A new review of laser-assisted drug delivery highlights the potential of laser technology to increase efficacy and reduce side effects of prescription medications. “Laser Assisted Drug Delivery: A Review of An Evolving Technology,” by Lindsay R. Sklar, MD, Christopher T. Burnett, MD, FAAD, Jill S. Waibel, MD, FAAD, Ronald L. Moy, MD, FAAD, and David M. Ozog, MD, FAAD, was published in the April 2014 issue of Lasers in Surgery and Medicine.

According to the authors, “The types of lasers most commonly studied in regards to drug delivery are the carbon dioxide (CO2) and erbium:yttrium-aluminum-garnet (Er:YAG) lasers.” The study summarized the usage of both conventional ablative and fractional ablative modalities for the delivery of phototherapy agents, opioids, lidocaine and a variety of cosmeceutical ingredients.

The researchers found that laser-assisted delivery is potentially safer and faster than oral delivery, has less adverse events, because the physician can uniformly distribute the drugs in microscopic channels directly to the desired level in cutaneous tissue, and is cost effective for the healthcare system.

“We are just now at the forefront of understanding the uses and methods of using lasers and other devices to disrupt our skin surfaces, allowing the penetration of various medications. It is conceivable that one day your arthritis medication could come with a small device that creates microscopic pores in your skin to allow an anti-inflammatory drug applied topically over an arthritic joint to penetrate directly to the targeted area. By skipping the traditional routes such as oral delivery, many side effects may be avoided. These new methods may be combined with nano-technology and delayed release drugs to maximize effects,” said Dr. Ozog.

The majority of studies reviewed by the researchers involved animal models, leading the authors to highlight the need for further studies to “validate the existing research and explore the many additional potential clinical applications," said Dr. Burnett.
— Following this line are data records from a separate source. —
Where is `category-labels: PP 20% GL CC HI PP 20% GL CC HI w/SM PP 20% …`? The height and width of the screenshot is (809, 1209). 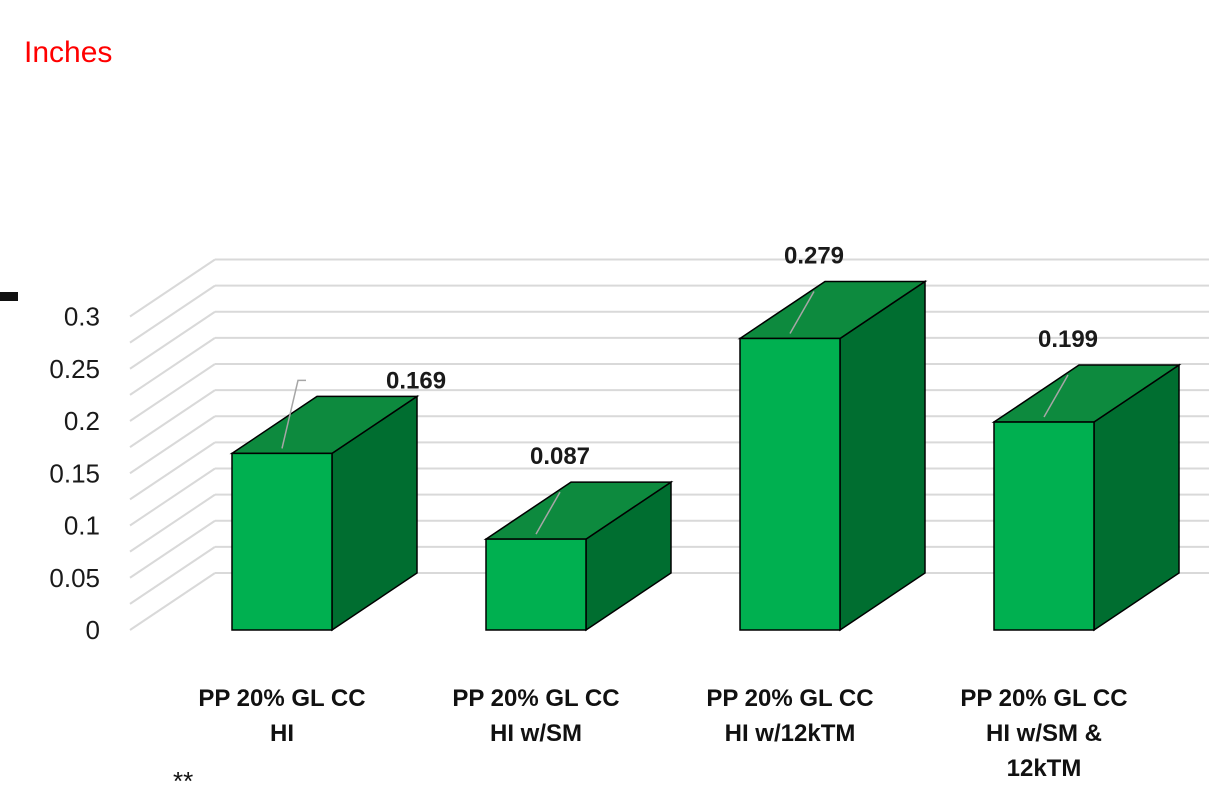
category-labels: PP 20% GL CC HI PP 20% GL CC HI w/SM PP 20% … is located at coordinates (662, 734).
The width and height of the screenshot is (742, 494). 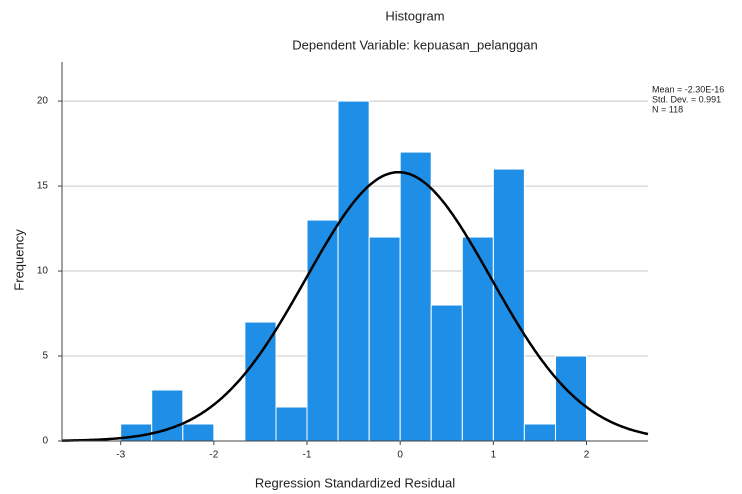 What do you see at coordinates (414, 16) in the screenshot?
I see `chart-title: Histogram` at bounding box center [414, 16].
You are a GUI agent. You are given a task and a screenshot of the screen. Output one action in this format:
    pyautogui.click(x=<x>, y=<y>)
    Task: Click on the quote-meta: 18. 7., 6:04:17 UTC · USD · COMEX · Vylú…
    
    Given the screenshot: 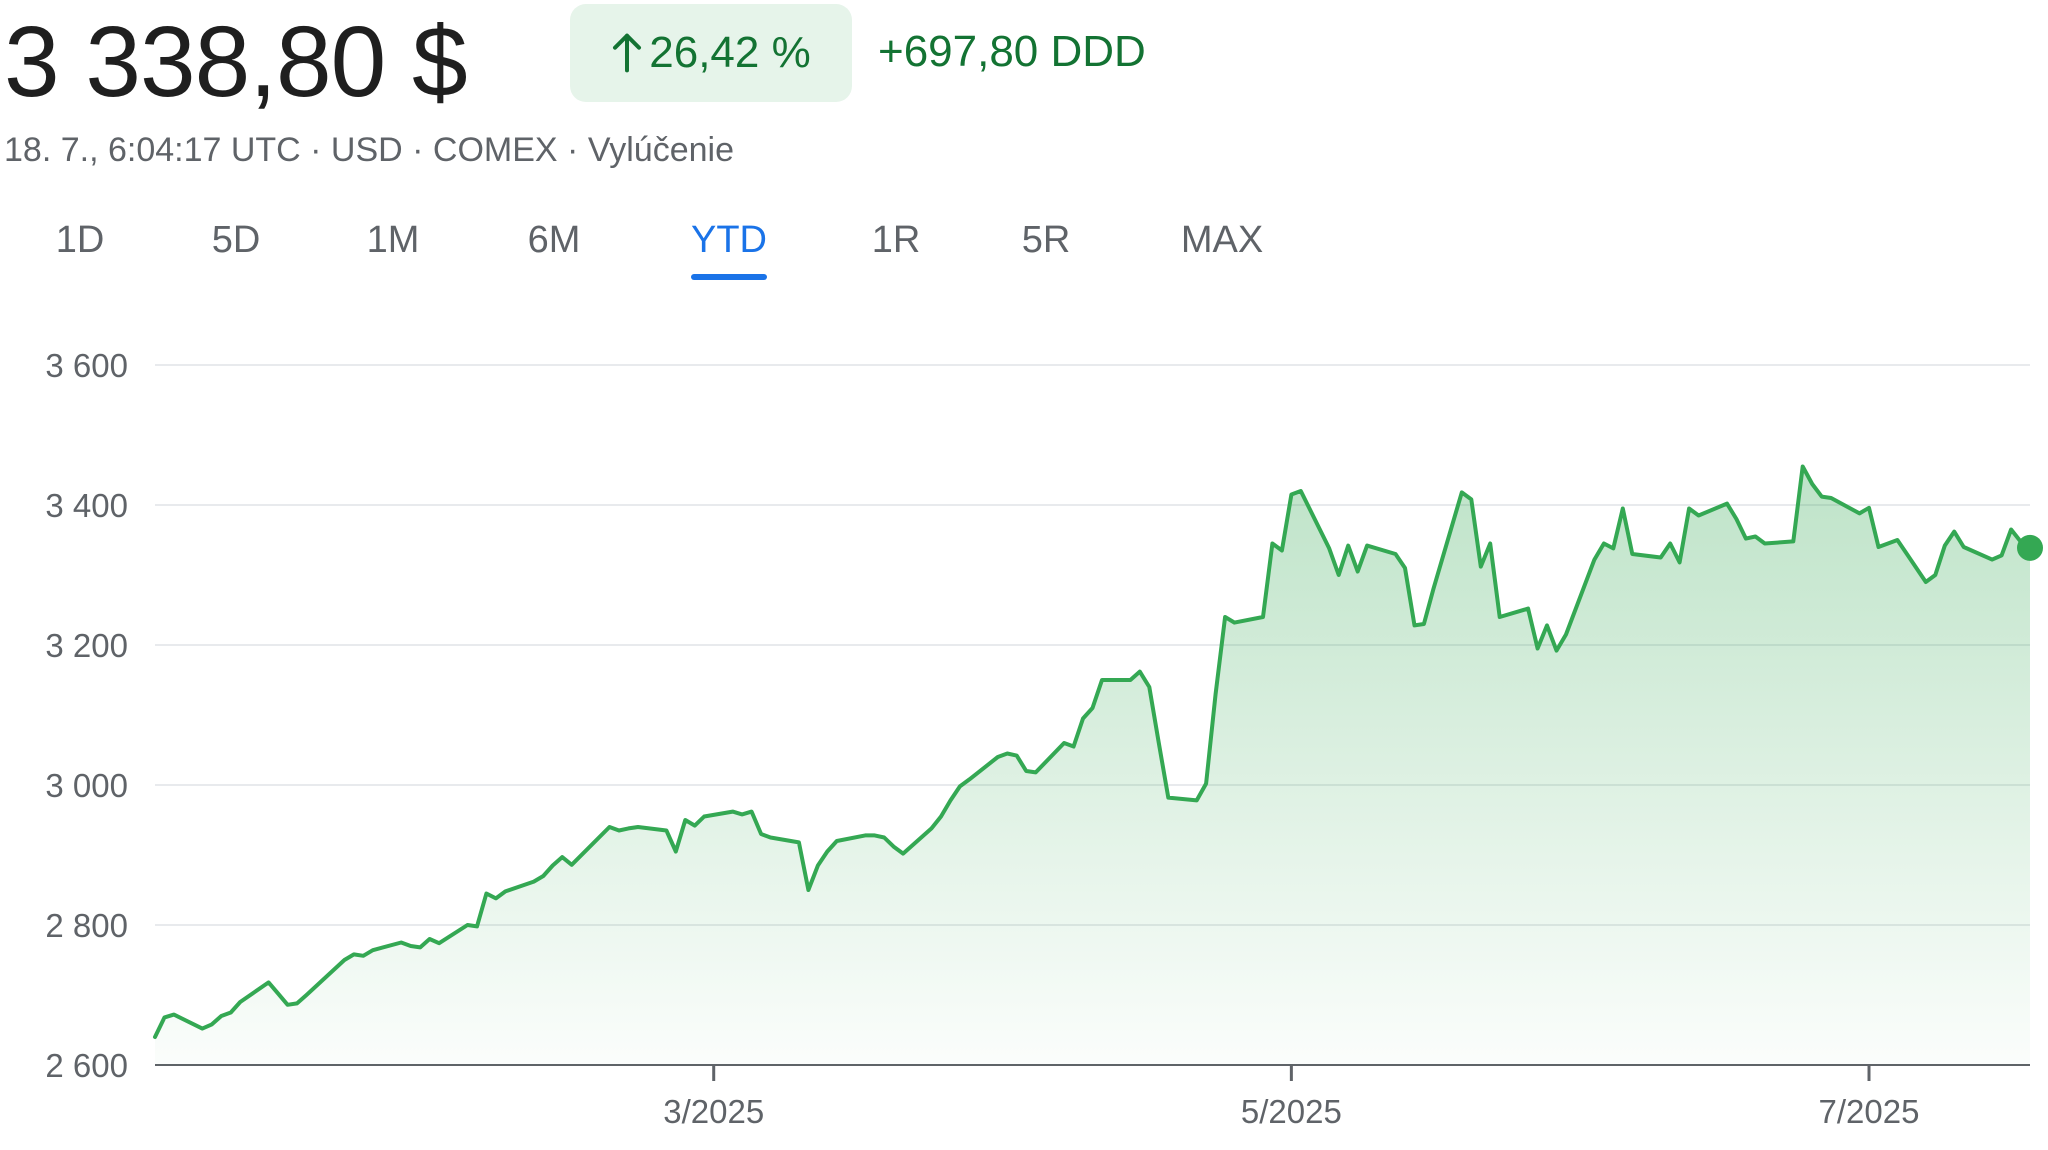 What is the action you would take?
    pyautogui.click(x=369, y=150)
    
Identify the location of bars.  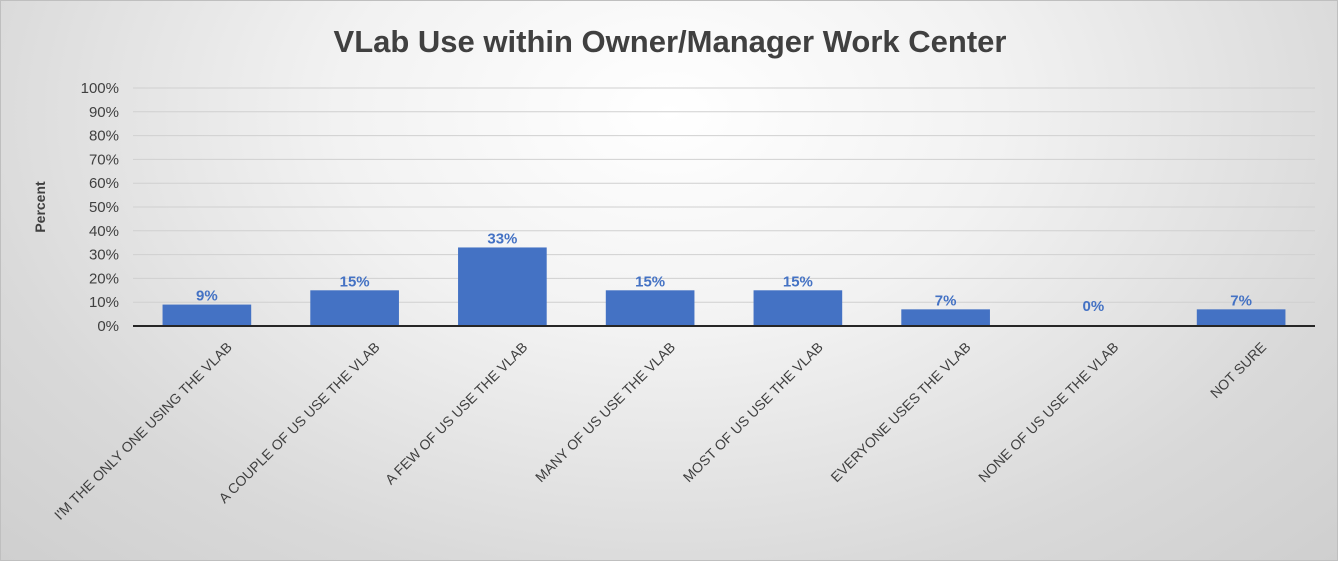
(724, 286).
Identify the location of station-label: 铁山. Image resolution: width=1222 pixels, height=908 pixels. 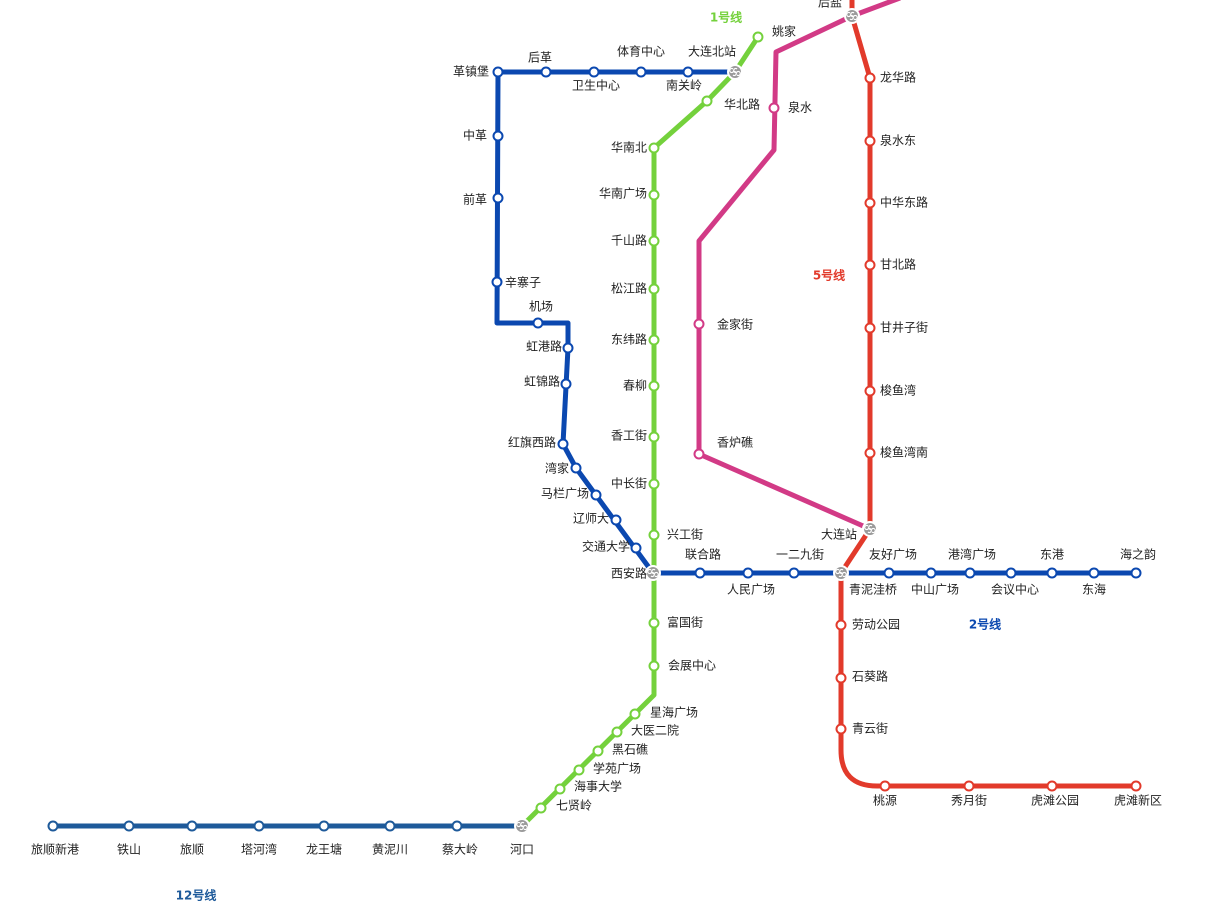
(129, 850).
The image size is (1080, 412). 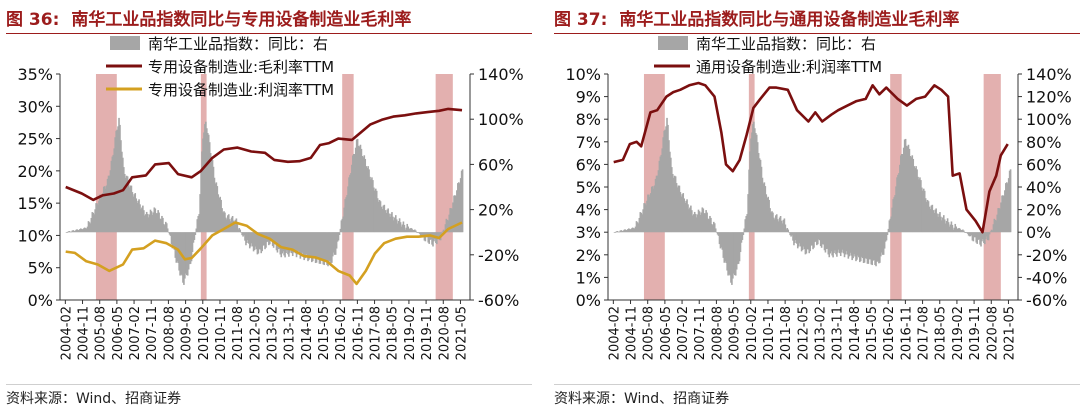 I want to click on x-tick-label: 2013-02, so click(x=272, y=333).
Dr. Waibel shared some of the current research being conducted in this arena. “At the Miami Dermatology and Laser Institute we have done laser-assisted delivery clinical studies on corticosteroids, 5-Fluorouracil, Poly-L-lactic Acid, Hyaluronic Acid, Bimatoprost, Timolol and Antibiotics. At the University of Miami my colleagues Dr. Evangelos Badiavas and Professor Stephen Davis have a Department of Defense grant studying the basic science of laser-assisted delivery of stem cells on acute burns in a third-degree burn porcine model. Our grant is “Scars through Laser Assisted Delivery of Stem Cells, Care for the Critically Injured Burn Patient” and we are studying putting fat stem cells, autologous stem cells and allogeneic stem cells down the laser channels to heal skin with very promising results. In addition, we are studying techniques to optimize laser-assisted drug delivery by using accessories, such as the Impact Acoustic wave device, matrices and occlusion,” said Dr. Waibel.